I've had luck dynamically creating sidebars using a foreach loop. You'd do something like this (untested) in your functions.php file:
$my_terms = get_terms( 'my_taxonomy_name' );
if( ! is_wp_error( $my_terms ) ) {
foreach( $my_terms as $term ) {
register_sidebar(
'name' => $term->name . ' Archive Sidebar',
'id' => 'archive_sidebar_' . $term->term_id
);
}
}
Then, in your taxonomy-my_taxonomy_name.php template file, you'd use something like this (untested) to get your sidebar (some code borrowed from this answer):
<?php
$term_slug = get_query_var( 'term' );
$taxonomy_name = get_query_var( 'taxonomy' );
$current_term = get_term_by( 'slug', $term_slug, $taxonomy_name );
dynamic_sidebar( 'archive_sidebar_' . $current_term->term_id );
?>
Now, having said all that, I question whether this is a good idea. Assuming that generating 1000 sidebars doesn't have a negative performance affect on WordPress (which is a BIG assumption), the UI for the backend user would be terrible.

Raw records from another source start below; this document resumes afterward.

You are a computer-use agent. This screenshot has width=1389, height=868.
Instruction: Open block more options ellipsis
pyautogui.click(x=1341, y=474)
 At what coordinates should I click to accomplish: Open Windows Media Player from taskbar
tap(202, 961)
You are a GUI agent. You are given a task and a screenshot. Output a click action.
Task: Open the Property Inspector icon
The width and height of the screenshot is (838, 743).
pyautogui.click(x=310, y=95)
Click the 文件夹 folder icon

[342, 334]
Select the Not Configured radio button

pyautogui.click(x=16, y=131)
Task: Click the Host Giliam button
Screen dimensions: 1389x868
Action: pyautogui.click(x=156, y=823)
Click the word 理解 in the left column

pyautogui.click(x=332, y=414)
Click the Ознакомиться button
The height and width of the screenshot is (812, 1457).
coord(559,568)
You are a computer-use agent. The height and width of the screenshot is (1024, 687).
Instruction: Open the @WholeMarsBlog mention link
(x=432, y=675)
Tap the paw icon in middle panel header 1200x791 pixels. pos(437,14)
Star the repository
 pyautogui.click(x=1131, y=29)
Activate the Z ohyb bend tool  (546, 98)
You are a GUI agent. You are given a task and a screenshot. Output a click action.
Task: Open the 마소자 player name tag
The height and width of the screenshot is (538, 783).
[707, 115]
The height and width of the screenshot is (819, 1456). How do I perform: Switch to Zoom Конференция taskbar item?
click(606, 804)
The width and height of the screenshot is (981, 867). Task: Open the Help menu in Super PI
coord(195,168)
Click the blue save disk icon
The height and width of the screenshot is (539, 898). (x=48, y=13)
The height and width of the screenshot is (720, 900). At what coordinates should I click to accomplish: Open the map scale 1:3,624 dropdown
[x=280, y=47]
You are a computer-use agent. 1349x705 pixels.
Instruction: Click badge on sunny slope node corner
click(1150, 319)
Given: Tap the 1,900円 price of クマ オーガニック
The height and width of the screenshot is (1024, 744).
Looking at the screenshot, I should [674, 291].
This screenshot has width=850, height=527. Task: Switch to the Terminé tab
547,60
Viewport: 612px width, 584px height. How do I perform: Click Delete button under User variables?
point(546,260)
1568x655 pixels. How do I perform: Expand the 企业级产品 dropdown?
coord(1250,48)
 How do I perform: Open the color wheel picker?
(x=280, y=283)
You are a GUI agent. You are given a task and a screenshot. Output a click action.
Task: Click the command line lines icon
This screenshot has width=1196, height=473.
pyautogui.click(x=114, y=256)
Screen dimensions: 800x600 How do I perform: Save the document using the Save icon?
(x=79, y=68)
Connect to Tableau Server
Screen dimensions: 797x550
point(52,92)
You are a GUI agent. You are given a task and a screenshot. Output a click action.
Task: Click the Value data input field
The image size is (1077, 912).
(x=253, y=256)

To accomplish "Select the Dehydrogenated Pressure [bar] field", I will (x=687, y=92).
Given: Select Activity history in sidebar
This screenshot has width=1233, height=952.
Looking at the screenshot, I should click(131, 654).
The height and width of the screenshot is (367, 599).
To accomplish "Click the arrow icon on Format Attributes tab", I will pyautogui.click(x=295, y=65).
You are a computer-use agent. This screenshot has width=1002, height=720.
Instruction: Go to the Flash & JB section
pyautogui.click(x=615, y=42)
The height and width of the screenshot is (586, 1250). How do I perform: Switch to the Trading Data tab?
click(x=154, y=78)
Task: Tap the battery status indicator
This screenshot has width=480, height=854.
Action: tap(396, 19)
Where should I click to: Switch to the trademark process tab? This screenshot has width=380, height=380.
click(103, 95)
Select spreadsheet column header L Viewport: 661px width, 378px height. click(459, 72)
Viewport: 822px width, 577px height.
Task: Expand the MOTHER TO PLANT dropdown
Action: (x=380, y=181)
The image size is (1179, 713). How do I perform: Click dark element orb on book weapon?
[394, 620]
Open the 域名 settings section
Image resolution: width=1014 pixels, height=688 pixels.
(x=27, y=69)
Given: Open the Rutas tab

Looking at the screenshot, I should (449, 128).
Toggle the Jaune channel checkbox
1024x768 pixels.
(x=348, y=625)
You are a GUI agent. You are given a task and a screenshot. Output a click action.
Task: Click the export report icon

I can't imagine finding the sidebar I actually wanted to use.
While it would be confusing still, I'd encourage you to use Widget Logic or, if you have non-code-savvy users, Widget Logic Visual.
Alternately, drop the whole idea of widgets sidebars and accomplish whatever you need by just using get_query_var()
to figure out which term archive you're on in the template and then execute some context-aware code in the template file.